Le plus récent roman de Louis-Philippe Hébert parle de magie. Celle qui se donne en spectacle, mais aussi celle qui est partout autour de nous et en nous. Le récit aborde la vie d’un fonctionnaire asocial dont l’existence même relève du miracle. L’ensorcellement narratif passe aussi par l’écriture d’un magicien du verbe, un prestidigatateur capable de nous enfirouaper comme pas un.
Dans les années 70-80, la chanson de Michel Rivard, Le monde a besoin de magie (de l’album De Longueuil à Berlin) racontait l’histoire d’un magicien quelque peu malhabile et sans le sou. Elle parlait notamment d’un « fou comme moi qui ferait n’importe quoi / le monde a besoin de magie / et moi j’ai tellement besoin de lui ».
Louis-Philippe Hébert pourrait reprendre le titre de la chanson même si, à l’inverse du magicien de Rivard, il réussit aisément à nous faire croire à ses qualités d’illusionniste. Dans Le meilleur tour de magie de David Cloverfield, chez Lévesque Éditeur, on va de surprise en étonnement.
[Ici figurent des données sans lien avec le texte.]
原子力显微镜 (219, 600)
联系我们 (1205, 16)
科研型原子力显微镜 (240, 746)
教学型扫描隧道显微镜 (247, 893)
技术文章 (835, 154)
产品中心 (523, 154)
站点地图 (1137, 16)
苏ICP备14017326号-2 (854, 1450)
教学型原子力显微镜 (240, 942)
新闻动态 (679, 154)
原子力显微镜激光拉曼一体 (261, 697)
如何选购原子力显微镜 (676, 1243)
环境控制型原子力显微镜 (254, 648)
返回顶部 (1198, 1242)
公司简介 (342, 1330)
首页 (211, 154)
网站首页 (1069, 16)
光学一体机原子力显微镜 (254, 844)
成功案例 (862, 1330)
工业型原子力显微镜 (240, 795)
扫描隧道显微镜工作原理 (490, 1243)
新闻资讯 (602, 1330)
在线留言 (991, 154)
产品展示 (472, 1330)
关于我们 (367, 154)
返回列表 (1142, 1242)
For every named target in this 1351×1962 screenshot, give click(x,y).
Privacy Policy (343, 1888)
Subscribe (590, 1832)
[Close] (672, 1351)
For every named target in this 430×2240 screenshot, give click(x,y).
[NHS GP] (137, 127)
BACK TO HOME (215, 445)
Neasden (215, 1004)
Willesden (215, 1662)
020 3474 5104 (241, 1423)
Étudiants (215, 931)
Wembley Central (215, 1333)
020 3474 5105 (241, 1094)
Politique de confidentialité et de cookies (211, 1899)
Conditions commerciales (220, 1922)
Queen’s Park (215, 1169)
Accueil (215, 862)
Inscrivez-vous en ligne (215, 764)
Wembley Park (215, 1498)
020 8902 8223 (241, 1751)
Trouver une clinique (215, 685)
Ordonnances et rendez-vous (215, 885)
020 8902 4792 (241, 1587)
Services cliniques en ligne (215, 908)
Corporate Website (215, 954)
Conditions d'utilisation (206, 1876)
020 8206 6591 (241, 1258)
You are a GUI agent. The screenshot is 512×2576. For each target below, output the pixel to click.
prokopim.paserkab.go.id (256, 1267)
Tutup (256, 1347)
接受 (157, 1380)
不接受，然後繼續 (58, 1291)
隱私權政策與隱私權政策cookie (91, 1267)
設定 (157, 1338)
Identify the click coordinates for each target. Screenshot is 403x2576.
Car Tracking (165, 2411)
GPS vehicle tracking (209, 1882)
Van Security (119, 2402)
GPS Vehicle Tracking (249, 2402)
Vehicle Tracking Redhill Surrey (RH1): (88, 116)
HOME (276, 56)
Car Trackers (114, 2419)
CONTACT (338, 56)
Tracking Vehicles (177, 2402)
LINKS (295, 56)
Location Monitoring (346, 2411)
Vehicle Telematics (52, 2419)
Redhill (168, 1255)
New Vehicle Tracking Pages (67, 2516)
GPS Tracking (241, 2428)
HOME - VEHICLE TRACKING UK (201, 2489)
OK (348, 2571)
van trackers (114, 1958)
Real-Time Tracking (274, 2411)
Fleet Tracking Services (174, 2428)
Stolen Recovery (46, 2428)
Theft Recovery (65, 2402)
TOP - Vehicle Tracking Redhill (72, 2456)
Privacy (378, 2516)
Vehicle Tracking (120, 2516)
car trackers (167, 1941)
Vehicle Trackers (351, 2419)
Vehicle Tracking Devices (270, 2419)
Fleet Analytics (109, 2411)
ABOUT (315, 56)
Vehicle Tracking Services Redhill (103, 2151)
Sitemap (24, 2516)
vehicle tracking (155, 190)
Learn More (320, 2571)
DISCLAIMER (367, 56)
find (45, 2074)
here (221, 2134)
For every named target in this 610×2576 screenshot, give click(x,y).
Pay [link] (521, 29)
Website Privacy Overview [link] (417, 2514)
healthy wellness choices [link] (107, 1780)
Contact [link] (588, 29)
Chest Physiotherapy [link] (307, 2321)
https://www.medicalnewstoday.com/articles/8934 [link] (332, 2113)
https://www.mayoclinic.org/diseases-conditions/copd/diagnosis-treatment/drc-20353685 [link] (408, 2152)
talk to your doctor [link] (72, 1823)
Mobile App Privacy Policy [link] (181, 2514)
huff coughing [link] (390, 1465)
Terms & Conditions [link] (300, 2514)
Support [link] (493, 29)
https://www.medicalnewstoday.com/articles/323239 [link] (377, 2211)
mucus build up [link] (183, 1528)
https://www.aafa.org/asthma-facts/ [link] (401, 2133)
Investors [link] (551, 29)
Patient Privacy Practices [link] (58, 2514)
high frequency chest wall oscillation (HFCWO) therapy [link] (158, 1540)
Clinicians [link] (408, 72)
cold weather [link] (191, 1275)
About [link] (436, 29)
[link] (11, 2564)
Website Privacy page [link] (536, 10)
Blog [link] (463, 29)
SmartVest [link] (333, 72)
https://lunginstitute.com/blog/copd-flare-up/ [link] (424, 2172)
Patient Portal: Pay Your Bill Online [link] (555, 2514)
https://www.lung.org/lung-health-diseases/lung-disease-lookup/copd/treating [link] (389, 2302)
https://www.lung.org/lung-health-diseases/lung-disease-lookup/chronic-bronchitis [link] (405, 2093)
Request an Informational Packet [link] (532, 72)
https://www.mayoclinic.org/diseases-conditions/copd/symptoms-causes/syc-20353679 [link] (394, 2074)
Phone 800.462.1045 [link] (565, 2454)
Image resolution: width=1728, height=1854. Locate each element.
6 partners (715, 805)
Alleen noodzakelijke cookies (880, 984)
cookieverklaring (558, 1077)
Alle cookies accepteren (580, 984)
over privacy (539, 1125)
Le livre a quelque chose d’un thriller métaphysique, d’une étude de mœurs, d’un roman fantastique, en plus de narrer des expériences très personnelles de l’auteur.
« C’est très autobiographique, confie-t-il. Dans tout ce que j’écris, j’utilise des éléments de vie, sans écrire au « je », pour mieux mettre en scène une histoire, un récit. En littérature, les matériaux qu’on possède sont surtout de nous et en nous. »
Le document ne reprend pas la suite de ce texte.